WHEREAS, pursuant to the Existing Warrant Agreement, the Company issued 11,500,000 public warrants (the “Public Warrants”) and 398,800 private placement warrants (the “Private Placement Warrants” and together with the Private Placement Warrants, the “Warrants”), in connection with the Company’s initial public offering, with each whole Warrant representing the right to purchase one whole Class A ordinary share, par value $0.0001 per share, of the Company;
WHEREAS, the terms of the Warrants are governed by the Existing Warrant Agreement;
WHEREAS, effective as of October 9, 2025, the Company, Suncrete, Inc., a Delaware corporation (“PubCo”), Haymaker Merger Sub I, Inc. (“Merger Sub I”), a Delaware corporation, Haymaker Merger Sub II, LLC, a Delaware limited liability company (“Merger Sub II”), and Concrete Partners Holding, LLC, a Delaware limited liability company (“Suncrete”), entered into a Business Combination Agreement (as amended from time to time, the “Business Combination Agreement”) in connection with the proposed business combination between the parties thereto (the “Business Combination”);
WHEREAS, pursuant to the Business Combination Agreement, Merger Sub I will merge with and into the Company, with the Company surviving as a wholly owned subsidiary of PubCo and immediately thereafter, Merger Sub II will merge with and into Suncrete, with Suncrete surviving as a wholly owned subsidiary of PubCo;
WHEREAS, in connection with the Business Combination, the Company desires to assign all of its right, title and interest in the Existing Warrant Agreement to PubCo and PubCo wishes to accept such assignment;
WHEREAS, Section 9.9 of the Existing Warrant Agreement provides that the Existing Warrant Agreement may be amended with the vote or written consent of the registered holders of at least 50% of the then outstanding Warrants (the “Requisite Holders”);
WHEREAS, the Company and the Warrant Agent desire to amend the Existing Warrant Agreement to provide for an automatic redemption of the Public Warrants at a redemption price of $2.25 and 0.075 Class A ordinary shares of the Company per Public Warrant in connection with the closing of the Business Combination;
WHEREAS, at a meeting of the holders of the outstanding Public Warrants held on or about the date of the Extraordinary General Meeting of shareholders of the Company held in connection with the Business Combination, the Requisite Holders voted to approve this Amendment; and
WHEREAS, the Private Placement Warrants will not be redeemed in connection with the Business Combination, will remain outstanding, and will continue to be governed by the Existing Warrant Agreement, as amended by this Amendment.

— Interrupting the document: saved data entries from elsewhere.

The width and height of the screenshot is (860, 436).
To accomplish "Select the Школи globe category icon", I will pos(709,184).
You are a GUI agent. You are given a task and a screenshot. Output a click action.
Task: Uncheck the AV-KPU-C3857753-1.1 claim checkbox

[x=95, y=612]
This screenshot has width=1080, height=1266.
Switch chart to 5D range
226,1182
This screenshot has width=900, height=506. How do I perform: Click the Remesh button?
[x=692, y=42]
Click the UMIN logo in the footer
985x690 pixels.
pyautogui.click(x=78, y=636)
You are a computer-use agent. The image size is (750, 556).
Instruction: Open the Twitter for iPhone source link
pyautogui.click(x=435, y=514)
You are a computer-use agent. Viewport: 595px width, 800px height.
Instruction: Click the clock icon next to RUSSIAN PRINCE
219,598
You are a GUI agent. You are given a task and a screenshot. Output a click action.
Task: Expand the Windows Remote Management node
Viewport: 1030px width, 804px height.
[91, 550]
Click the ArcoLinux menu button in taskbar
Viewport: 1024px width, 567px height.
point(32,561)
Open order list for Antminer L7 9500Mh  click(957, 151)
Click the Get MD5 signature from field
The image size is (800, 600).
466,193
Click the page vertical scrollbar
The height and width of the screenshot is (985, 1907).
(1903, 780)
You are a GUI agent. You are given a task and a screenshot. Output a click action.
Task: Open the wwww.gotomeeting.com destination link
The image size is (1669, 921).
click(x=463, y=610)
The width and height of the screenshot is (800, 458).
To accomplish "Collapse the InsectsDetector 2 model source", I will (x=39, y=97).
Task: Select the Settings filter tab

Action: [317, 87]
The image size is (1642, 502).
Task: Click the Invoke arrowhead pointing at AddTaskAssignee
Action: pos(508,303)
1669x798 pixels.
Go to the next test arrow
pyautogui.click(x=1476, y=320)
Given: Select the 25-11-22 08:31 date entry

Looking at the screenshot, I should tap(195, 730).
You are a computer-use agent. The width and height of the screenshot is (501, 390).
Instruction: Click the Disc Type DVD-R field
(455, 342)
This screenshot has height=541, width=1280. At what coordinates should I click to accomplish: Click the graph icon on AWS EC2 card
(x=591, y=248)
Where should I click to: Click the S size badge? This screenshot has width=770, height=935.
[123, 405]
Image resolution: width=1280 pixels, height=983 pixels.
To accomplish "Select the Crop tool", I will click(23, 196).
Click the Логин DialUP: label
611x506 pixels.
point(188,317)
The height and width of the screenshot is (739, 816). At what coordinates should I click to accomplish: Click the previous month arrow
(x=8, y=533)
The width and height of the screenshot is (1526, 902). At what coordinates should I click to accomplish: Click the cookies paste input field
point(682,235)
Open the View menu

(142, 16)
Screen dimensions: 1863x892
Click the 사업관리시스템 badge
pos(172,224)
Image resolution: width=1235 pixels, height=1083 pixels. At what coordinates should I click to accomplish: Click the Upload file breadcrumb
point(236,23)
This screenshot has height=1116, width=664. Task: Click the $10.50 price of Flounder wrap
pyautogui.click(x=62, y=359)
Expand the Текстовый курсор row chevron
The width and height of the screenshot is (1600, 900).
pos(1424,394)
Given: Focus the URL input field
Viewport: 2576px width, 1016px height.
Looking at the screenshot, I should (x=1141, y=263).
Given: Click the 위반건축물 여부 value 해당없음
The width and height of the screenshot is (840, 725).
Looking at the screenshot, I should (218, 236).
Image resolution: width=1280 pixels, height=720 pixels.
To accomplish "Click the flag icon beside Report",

NOW, THEREFORE, in consideration of the mutual agreements contained herein and other good and valuable consideration, the receipt and sufficiency of which are hereby acknowledged, and intending to be legally bound hereby, the parties hereto agree as follows:
| 1. | Assignment and Assumption; Consent. |
1.1 Assignment and Assumption. The Company hereby assigns to PubCo all of the Company’s right, title and interest in and to the Existing Warrant Agreement (as amended hereby) as of the Acquisition Merger Effective Time (as defined in the Business Combination Agreement). PubCo hereby assumes, and agrees to pay, perform, satisfy and discharge in full, as the same become due, all of the Company’s liabilities and obligations under the Existing Warrant Agreement (as amended hereby) arising from and after the Acquisition Merger Effective Time.
1.2 Consent. The Warrant Agent hereby consents to the assignment of the Existing Warrant Agreement by the Company to PubCo pursuant to Section 1.1 hereof effective as of the Acquisition Merger Effective Time, and the assumption of the Existing Warrant Agreement by PubCo from the Company pursuant to Section 1.1 hereof effective as of the Acquisition Merger Effective Time, and to the continuation of the Existing Warrant Agreement in full force and effect from and after the Acquisition Merger Effective Time, subject at all times to the Existing Warrant Agreement (as amended hereby) and to all of the provisions, covenants, agreements, terms and conditions of the Existing Warrant Agreement and this Agreement.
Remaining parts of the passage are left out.